Argument de l'appelante en réponse

[34]     L'avocat de l'appelante affirme qu'aucune distorsion n'est nécessaire, et que la Cour devrait se contenter de lire l'article 236 et de l'appliquer tel quel. Selon lui, si l'intimée n'a pas réussi à établir que l'appelante était l'acquéreur, cette dernière a gain de cause en ce qui concerne l'article 236.

[35]     L'avocat réfute l'argument de l'intimée selon lequel le dernier passage de la définition d' « acquéreur » serait très souple et s'appliquerait à un certain nombre d'expressions à part celle qui se trouve dans le dernier passage. Il affirme qu'on ne peut considérer une disposition de la Loi en présumant automatiquement qu'une personne est l'acquéreur dès que certains mots s'y trouvent.

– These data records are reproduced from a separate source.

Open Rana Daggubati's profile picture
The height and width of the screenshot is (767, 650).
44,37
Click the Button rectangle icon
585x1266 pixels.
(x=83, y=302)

Il soutient que la présente cour avait rejeté cette opinion dans l'affaire Des Chênes, et que la remarque n'était pas incidente.

[36]     L'avocat déclare qu'il revient au législateur de rectifier ce qui est perçu comme un problème et que, d'ailleurs, celui-ci a modifié l'article 236 pour y inclure la mention de remboursements.

Analyse :

[37]     La question en litige est de savoir si l'appelante est visée par l'article 236 de la Loi dans sa version en vigueur à l'époque relativement aux montants remboursés à ses salariés pour les aliments, les boissons et les divertissements à l'égard desquels elle demande l'intégralité des CTI.

[38]     Le paragraphe 236(1) se lit comme suit pour la période pertinente :

236(1) Lorsqu'un inscrit est l'acquéreur d'une fourniture de divertissements, d'aliments ou de boissons, ou verse une indemnité relative à une telle fourniture, et que le paragraphe 67.1(1) de la Loi de l'impôt sur le revenu s'applique à la fourniture ou à l'indemnité, ou s'y appliquerait si l'inscrit était un contribuable aux termes de cette loi, un montant correspondant à 50 % du total des montants représentant chacun un crédit de taxe sur les intrants demandé, relativement à la fourniture ou à l'indemnité, dans une déclaration visant une période de déclaration de l'exercice de l'inscrit est ajouté dans le calcul de la taxe nette pour la période suivante :

a)          dans le cas où l'inscrit cesse au cours ou à la fin de cet exercice d'être inscrit aux termes de la sous-section d, sa dernière période de déclaration de cet exercice;

b)          dans le cas où la période de déclaration de l'inscrit de cet exercice correspond à cet exercice, cette période;

c)          dans les autres cas, la période de déclaration de l'inscrit qui commence immédiatement après la fin de cet exercice.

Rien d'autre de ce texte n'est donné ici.